I fall into a 3rd camp, I got 'em, I use 'em and I like 'em. I see them as a companion to a table saw, sorta inseparable but completely different. The RAS crosscuts better than a table saw, the table saw rips better than a RAS. You can do either on either, it's just one is better for that specific operation. Go to a box store or any decent size lumber yard, or cabinet shop and you'll find a RAS in the 14" to 16" size. My local lumber yard often will cut a 16 ft in half if you need 2 - 8 footers in a 12" wide plank using their big RAS. They always pull the saw through the work rather than push it for reasons I have already stated. 

Ever wonder why lumber yards and box stores use vertical panel saws rather than table saws for sheet goods? I'll betcha the safety police had a say in that at some point. Table saws are too dangerous, but we will have a big RAS. Ever notice how many safety guards are on the box store RAS? You couldn't cut your hand off if you wanted to. :vs_OMG:


----------



## Shop_Rat (Dec 22, 2015)

See my post # 4. 

And oh yeah, it's fabulous for making a couple of crosscut rabbets or dados without the need of the dado blade. Raise the blade up half the thickness, back and forth a few times and viola! Instant dado! Also easy to sneak up on the final pass to make your shelf rock solid.

Folks, it'll always be easier to SEE what you're doing with the motor and blade on the top of the work. Yes, you need to do due diligence on your setups and keep your fingers out of the way (duh!), but anytime you can see exactly what the blade is doing to your board, it leans toward better accuracy.

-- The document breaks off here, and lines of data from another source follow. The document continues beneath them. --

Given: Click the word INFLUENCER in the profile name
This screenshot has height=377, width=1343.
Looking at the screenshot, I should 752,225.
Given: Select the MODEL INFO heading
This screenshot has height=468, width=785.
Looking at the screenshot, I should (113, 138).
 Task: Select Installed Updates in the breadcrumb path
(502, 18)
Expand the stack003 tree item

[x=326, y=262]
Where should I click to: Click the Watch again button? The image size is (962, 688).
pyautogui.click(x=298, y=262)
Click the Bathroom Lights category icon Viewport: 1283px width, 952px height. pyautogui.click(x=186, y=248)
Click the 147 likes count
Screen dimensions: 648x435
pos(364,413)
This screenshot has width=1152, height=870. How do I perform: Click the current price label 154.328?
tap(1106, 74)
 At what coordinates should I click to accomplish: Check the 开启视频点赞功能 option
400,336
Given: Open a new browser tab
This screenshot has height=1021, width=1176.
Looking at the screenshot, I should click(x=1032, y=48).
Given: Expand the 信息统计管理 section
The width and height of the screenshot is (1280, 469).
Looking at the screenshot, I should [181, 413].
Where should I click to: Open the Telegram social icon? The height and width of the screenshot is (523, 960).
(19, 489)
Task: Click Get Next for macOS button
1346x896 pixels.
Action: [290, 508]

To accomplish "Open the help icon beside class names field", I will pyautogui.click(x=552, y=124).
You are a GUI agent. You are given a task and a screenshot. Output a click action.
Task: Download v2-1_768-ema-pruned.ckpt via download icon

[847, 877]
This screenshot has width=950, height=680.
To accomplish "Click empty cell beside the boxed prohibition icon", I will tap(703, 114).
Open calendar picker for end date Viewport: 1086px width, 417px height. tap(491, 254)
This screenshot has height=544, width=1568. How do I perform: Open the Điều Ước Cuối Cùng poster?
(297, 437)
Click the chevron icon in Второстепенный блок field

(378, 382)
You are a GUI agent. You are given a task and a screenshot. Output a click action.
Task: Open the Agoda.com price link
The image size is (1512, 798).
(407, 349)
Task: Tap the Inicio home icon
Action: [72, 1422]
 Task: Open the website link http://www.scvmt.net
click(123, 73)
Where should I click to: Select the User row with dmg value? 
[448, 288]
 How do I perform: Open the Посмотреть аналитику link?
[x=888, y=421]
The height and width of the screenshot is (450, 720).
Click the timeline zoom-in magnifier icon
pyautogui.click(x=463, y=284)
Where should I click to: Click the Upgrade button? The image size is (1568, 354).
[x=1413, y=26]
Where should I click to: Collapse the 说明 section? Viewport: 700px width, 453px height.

Again, I could survive without almost any other tool in my shop... except my radial saw. It'll do way more than many people think.

Cheers
Mark


----------



## NoThankyou (Mar 21, 2018)

Evil machine, YES!

A normal cut, the blade has the tendency to want to climb into the cut and toward you. If you are expecting it, then it isn't a problem. I knew someone who wasn't expecting the climb and lost ¾ of four of the fingers on his left hand. All he was doing was scoring the tabletop after initial assembly. When his hand healed sufficiently, he packed up the RAS and took it back to Sears. Besides the refund, the manager gave him an extra $100 credit on his credit card.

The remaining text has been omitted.